- Born: 5 April 1980 (age 46) Sosnowiec, Poland
- Origin: Poland
- Occupation: Music manager
- Years active: 2000-present
- Label: Universal Music Poland

= Maja Sablewska =

Maja Sablewska (born 5 April 1980) is a Polish music manager, stylist and television personality. In 2011 she was a judge on TV show X Factor. Since 2013 she has been hosting several makeover television shows.

==Early life and the music manager career==
As a 17-year-old she raised Natalia Kukulska's fan club. Many meetings with her after the concerts made their relationship closer. When she was 19, she was offered by the singer a babysitter job, which was the reason why she moved from her family town Sosnowiec to Warsaw. A year later she was noticed by Katarzyna Kanclerz who was connected with Universal Music Poland.

During her work in the label she met Dorota Rabczewska, the vocalist of Virgin. When the band suspended in 2007 the singer asked Sablewska to take care of her solo career.

In Autumn 2009 she took care of another artist - debuting Marina Łuczenko. This was not accepted by Rabczewska and later the manager turned down working for Doda.
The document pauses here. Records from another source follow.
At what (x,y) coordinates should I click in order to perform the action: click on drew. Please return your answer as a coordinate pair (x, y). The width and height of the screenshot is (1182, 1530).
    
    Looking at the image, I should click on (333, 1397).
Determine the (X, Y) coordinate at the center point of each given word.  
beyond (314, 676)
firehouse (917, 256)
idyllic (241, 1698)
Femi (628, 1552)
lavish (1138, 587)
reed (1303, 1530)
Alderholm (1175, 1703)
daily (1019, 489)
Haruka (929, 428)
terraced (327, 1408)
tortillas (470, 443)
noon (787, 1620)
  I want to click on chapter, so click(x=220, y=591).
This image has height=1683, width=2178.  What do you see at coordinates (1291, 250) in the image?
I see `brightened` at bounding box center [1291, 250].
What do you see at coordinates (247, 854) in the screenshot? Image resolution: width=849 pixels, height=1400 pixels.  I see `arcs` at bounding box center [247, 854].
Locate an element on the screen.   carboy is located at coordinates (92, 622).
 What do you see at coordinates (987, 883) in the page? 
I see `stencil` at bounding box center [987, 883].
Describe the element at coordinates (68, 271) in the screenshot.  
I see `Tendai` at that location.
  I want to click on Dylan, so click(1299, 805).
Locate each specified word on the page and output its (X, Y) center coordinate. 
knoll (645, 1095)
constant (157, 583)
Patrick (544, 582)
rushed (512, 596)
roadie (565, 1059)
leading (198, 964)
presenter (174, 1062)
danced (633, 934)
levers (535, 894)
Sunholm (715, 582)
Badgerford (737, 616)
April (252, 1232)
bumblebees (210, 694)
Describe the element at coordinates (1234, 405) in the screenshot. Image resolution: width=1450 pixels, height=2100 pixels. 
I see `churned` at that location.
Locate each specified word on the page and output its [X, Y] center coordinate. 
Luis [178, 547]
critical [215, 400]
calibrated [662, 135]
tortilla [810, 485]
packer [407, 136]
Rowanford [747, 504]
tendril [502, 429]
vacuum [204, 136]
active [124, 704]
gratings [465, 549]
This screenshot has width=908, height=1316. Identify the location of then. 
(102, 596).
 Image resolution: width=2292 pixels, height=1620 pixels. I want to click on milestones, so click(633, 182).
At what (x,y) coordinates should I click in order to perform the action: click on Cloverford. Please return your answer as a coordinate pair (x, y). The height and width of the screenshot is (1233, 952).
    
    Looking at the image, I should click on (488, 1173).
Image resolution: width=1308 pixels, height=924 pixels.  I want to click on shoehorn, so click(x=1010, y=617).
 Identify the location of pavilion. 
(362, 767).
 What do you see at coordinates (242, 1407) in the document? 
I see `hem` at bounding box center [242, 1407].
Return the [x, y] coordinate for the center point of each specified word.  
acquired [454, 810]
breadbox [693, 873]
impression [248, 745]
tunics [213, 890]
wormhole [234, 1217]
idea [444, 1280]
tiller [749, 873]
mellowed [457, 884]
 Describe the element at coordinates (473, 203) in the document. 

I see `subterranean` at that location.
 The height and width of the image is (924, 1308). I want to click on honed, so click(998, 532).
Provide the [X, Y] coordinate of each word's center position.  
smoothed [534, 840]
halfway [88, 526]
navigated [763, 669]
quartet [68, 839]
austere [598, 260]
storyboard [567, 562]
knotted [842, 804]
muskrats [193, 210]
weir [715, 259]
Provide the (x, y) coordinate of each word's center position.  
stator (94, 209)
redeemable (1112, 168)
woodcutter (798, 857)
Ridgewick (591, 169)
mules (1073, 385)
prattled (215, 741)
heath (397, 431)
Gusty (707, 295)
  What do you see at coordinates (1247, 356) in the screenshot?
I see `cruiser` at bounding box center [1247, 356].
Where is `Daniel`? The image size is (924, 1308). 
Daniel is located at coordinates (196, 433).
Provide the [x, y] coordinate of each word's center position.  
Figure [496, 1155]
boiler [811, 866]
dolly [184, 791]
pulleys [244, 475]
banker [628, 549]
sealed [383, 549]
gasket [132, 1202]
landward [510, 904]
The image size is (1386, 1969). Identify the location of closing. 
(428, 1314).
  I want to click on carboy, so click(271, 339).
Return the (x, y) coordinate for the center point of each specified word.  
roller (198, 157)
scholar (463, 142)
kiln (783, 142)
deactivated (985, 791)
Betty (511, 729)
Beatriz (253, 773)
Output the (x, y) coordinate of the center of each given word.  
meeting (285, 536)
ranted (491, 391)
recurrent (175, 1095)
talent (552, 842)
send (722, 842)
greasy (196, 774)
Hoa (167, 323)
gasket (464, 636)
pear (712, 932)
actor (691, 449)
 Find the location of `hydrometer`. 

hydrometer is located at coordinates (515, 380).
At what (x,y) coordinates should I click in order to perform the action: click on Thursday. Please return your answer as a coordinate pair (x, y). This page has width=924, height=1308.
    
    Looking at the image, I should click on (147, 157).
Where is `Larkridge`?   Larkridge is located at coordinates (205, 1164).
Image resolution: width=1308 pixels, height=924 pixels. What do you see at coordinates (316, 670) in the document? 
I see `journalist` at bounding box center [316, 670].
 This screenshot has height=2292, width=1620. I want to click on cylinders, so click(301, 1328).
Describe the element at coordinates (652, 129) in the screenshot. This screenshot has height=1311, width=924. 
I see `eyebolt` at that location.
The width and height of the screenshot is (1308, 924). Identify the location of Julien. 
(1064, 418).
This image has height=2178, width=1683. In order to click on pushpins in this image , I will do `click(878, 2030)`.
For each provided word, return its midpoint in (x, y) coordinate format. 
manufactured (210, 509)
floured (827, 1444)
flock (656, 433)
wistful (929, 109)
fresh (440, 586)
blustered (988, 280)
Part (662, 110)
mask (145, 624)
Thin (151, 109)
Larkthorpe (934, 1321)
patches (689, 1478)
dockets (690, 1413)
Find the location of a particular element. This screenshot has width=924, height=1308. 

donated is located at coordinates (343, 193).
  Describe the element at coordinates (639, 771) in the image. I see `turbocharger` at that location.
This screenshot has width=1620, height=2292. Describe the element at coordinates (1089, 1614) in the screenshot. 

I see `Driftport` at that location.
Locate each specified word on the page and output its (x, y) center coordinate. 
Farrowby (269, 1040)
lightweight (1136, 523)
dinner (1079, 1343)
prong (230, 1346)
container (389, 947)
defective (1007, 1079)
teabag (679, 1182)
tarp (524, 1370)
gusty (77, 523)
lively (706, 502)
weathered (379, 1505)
Their co-operation ended up on 26 November 2009.

Soon media reported that Sablewska had become the manager of Edyta Górniak, which was confirmed by both of them on 28 March 2010 on Dzień Dobry TVN.

On 23 January 2011 Edyta Górniak resigned Sablewska's service, which she announced by sending a statement to the press on the next day.

A month later, on 18 February 2011, Marina Łuczenko ended the co-operation with the manager.

On 10 March 2011 web page plejada.pl reported that Sablewska was going to launch a music management company with Żaneta Szlagowska. Patricia Kazadi is said to be their first artist.

==X Factor==
In late 2010 she was offered a judging role on the TV show X Factor by TVN. In January 2011 it was confirmed that she had accepted it. She served in the judging panel alongside Kuba Wojewódzki and Czesław Mozil. In 2012, she left the show and was replaced by Tatiana Okupnik.